What the task requires → The records should be restated exactly from their first line through the line with "Bookmark this tab" in it.

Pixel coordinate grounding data
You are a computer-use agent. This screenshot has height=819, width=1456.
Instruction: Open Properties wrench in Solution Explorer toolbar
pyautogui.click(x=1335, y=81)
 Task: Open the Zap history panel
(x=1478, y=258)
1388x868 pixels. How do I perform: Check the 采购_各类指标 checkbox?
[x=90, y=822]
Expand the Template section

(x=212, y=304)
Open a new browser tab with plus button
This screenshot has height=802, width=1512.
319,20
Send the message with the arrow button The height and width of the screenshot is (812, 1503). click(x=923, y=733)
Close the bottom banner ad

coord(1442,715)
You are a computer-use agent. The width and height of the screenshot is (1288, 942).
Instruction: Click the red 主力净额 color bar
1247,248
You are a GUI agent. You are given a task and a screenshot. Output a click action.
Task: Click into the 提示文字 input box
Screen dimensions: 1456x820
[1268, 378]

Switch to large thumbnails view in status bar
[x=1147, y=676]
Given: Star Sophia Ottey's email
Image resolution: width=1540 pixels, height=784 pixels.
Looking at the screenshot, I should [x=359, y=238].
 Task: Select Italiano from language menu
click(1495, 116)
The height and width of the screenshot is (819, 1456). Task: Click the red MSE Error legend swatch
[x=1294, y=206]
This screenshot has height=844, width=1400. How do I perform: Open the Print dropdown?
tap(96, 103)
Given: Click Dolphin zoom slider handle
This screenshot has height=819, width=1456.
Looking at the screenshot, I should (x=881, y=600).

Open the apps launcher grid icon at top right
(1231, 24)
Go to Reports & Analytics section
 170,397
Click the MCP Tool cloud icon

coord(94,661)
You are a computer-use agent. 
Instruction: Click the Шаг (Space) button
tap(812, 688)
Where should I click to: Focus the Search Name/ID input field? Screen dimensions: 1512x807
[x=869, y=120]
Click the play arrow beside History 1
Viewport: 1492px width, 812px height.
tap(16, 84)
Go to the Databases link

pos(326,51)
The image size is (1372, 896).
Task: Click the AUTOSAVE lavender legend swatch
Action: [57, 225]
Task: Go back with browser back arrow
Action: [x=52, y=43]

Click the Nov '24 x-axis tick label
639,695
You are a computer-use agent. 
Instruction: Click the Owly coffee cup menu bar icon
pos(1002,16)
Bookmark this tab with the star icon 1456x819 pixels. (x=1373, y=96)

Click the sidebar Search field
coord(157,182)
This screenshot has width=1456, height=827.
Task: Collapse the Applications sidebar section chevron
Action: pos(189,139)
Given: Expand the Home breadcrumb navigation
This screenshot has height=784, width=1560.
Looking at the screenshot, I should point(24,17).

Your response →
You are a computer-use agent. This screenshot has height=819, width=1456.
Instruction: Open Properties wrench in Solution Explorer toolbar
pyautogui.click(x=1335, y=81)
 Task: Open the Zap history panel
(x=1478, y=258)
1388x868 pixels. How do I perform: Check the 采购_各类指标 checkbox?
[x=90, y=822]
Expand the Template section

(x=212, y=304)
Open a new browser tab with plus button
This screenshot has height=802, width=1512.
319,20
Send the message with the arrow button The height and width of the screenshot is (812, 1503). click(x=923, y=733)
Close the bottom banner ad

coord(1442,715)
You are a computer-use agent. The width and height of the screenshot is (1288, 942).
Instruction: Click the red 主力净额 color bar
1247,248
You are a GUI agent. You are given a task and a screenshot. Output a click action.
Task: Click into the 提示文字 input box
Screen dimensions: 1456x820
[1268, 378]

Switch to large thumbnails view in status bar
[x=1147, y=676]
Given: Star Sophia Ottey's email
Image resolution: width=1540 pixels, height=784 pixels.
Looking at the screenshot, I should [x=359, y=238].
 Task: Select Italiano from language menu
click(1495, 116)
The height and width of the screenshot is (819, 1456). Task: Click the red MSE Error legend swatch
[x=1294, y=206]
This screenshot has height=844, width=1400. How do I perform: Open the Print dropdown?
tap(96, 103)
Given: Click Dolphin zoom slider handle
This screenshot has height=819, width=1456.
Looking at the screenshot, I should (x=881, y=600).

Open the apps launcher grid icon at top right
(1231, 24)
Go to Reports & Analytics section
 170,397
Click the MCP Tool cloud icon

coord(94,661)
You are a computer-use agent. 
Instruction: Click the Шаг (Space) button
tap(812, 688)
Where should I click to: Focus the Search Name/ID input field? Screen dimensions: 1512x807
[x=869, y=120]
Click the play arrow beside History 1
Viewport: 1492px width, 812px height.
tap(16, 84)
Go to the Databases link

pos(326,51)
The image size is (1372, 896).
Task: Click the AUTOSAVE lavender legend swatch
Action: [57, 225]
Task: Go back with browser back arrow
Action: [x=52, y=43]

Click the Nov '24 x-axis tick label
639,695
You are a computer-use agent. 
Instruction: Click the Owly coffee cup menu bar icon
pos(1002,16)
Bookmark this tab with the star icon 1456x819 pixels. (x=1373, y=96)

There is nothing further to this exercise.